Mr Marshall’s government opened the state’s borders in late November, just before the Omicron variant of COVID-19 began to surge, leading to him being dubbed the man who “ruined Christmas” as many South Australians spent the holidays in isolation.

“And it’s the older constituents, our traditional base, who have listened,” the federal Liberal said.

“With case numbers rising, we’re going to need to inoculate ourselves against that message. We need to make sure that [voters aged over] 65 feel reassured.”

Health and COVID

State issues – particularly a focus on the health system, renewable energy and ambulance “ramping” (i.e. extended delays for patients to receive medical care) – were doubtlessly highly persuasive in Saturday’s poll.

But the strength of Peter Malinauskas’ campaign from opposition is also worrying federal government MPs who fear they have left it too late to define Labor’s federal leader, Anthony Albanese, in voters’ minds.

Liberal strategists are highly concerned about the potential for COVID to play a role in the May federal election as the average daily number of new cases nears 47,000, or more than two-and-a-half times that recorded a month ago.

States’ experiences with COVID case numbers and policies have been highly variable, but with a winter surge forecast Liberals are worried a similar dynamic to that seen in SA will prevail federally in Western Australia and Queensland.

Independent challengers

Independent challengers in Liberal seats are also emerging as a key part of the post-election analysis likely to be of concern to the federal Liberal Party.

In the seat of Finiss, Independent MP Lou Nicholson was, as of Sunday evening, leading the polls with a swing of nearly 20 per cent towards her in what has been a safe Liberal seat since its inception.

That bodes poorly for federal Liberals who appear vulnerable to challenges from independent MPs across a range of traditionally safe seats.

The success of the independent MP in the traditionally safe Liberal seat of Mayo last election could now be mirrored in seats such as the marginal division of Boothby, where sitting member Nicolle Flint is departing and independent Jo Dyer is mounting a challenge.

Rob Manwaring from Flinders University says the showing of Ms Nicholson and others reflects a broader fracture on the conservative side of the political spectrum in Australia that threatens to be repeated federally.
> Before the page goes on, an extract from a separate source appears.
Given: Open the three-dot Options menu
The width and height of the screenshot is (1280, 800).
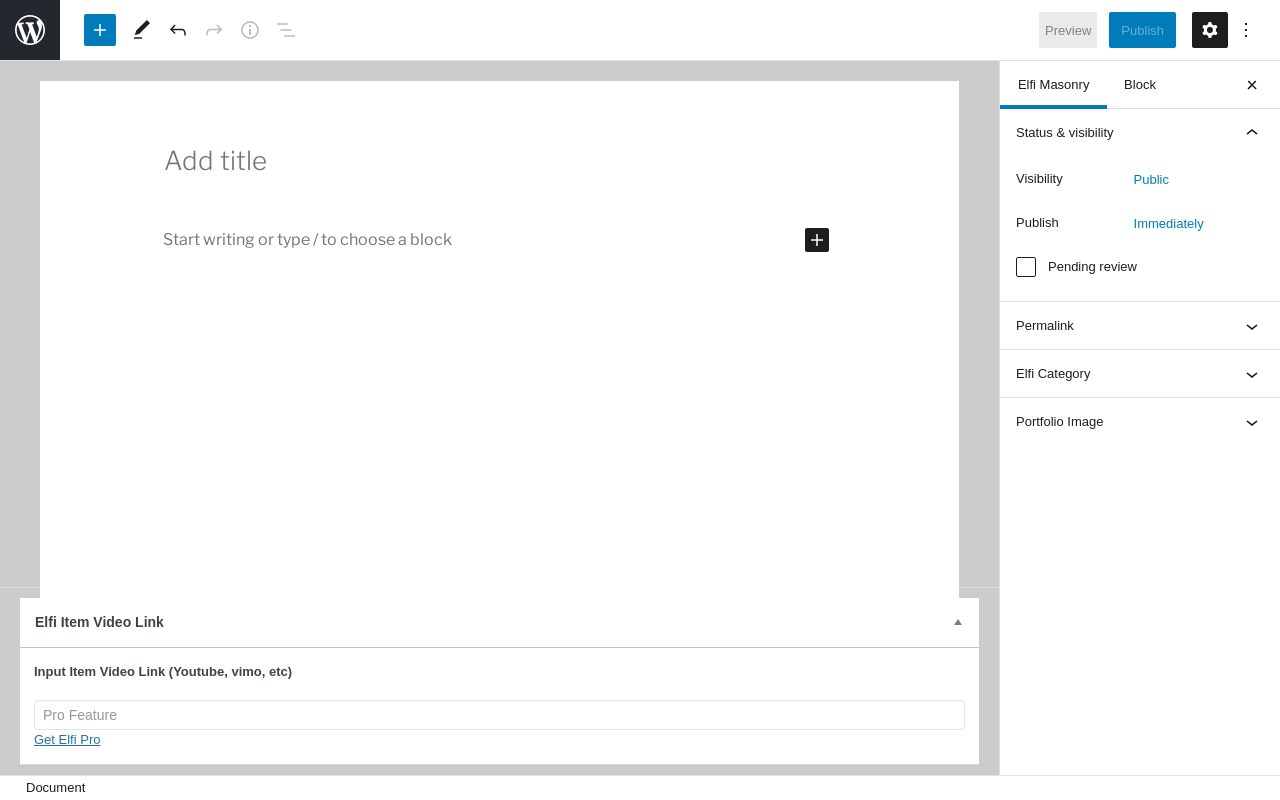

“Many of the troubles of the Marshall government do mimic those of the Morison government,” Dr Manwaring said.

“What you’re seeing in Australian politics at the moment is a fraying of the centre-right politics.”

Liberal infighting

Tensions between rural and urban Liberals have long been present in South Australian politics.

Many members of the conservative wing of the state party perceived Mr Marshall as being too moderate, causing the government to be riven with infighting.

Federally, the party is facing challenges on both its wings, from right-wing parties such as One Nation and the United Australia Party but also from progressive independents who promise to blend the Liberal agenda with a focus on clean energy and clean politics.

“The rise of those moderate independent candidates and a number of moderate, safely held Liberal seats is causing a massive headache for the Morrison government as it did for Steven Marshall,” Dr Manwaring said.

“And there is something here about Marshall’s inability to reconcile the conservative wing and the liberal wing of the Liberal Party.

“This is part of a broader trend where moderate independents are trying to get a foothold in what you might describe as anti-Labor rather than safe Liberal seats.”

Finance Minister Simon Birmingham said on Sunday that Labor had run a negative campaign.

“That, of course, is something that does mean that some voters, potentially were tricked,” he said.